WHAT THE TASK REQUIRES - Each line containing the word "computer" must be copied from the material below.

◆ ◆ ◆ ◆ ◆ ◆ ◆

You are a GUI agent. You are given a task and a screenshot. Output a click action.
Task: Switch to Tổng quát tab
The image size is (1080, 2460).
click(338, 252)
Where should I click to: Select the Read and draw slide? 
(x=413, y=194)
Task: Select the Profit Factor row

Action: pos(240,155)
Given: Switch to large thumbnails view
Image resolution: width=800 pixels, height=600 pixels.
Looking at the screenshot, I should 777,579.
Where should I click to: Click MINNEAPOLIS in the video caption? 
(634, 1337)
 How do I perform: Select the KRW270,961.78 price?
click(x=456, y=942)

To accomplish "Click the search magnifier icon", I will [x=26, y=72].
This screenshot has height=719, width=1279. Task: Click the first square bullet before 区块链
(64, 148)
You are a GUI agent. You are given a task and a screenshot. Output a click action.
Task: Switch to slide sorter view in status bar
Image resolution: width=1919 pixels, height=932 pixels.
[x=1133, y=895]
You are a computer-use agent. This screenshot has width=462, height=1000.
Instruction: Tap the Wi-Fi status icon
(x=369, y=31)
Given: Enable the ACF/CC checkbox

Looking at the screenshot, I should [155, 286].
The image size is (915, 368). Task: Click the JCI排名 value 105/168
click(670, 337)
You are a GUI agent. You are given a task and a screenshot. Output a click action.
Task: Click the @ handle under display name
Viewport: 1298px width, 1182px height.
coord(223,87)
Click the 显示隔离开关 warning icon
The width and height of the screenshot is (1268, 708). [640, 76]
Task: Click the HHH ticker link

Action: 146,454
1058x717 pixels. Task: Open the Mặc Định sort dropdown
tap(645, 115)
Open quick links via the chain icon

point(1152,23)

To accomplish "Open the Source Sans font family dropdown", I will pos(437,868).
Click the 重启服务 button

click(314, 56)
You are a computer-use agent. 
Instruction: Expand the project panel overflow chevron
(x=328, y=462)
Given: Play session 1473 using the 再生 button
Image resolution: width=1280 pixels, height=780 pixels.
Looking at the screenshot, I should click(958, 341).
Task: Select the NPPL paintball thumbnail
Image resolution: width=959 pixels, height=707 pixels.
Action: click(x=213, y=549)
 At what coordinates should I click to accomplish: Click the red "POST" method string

◆ ◆ ◆ ◆ ◆ ◆ ◆

RESULT OF THIS TASK -
You are a computer-use agent. This screenshot has width=462, height=1000.
You are a computer-use agent. 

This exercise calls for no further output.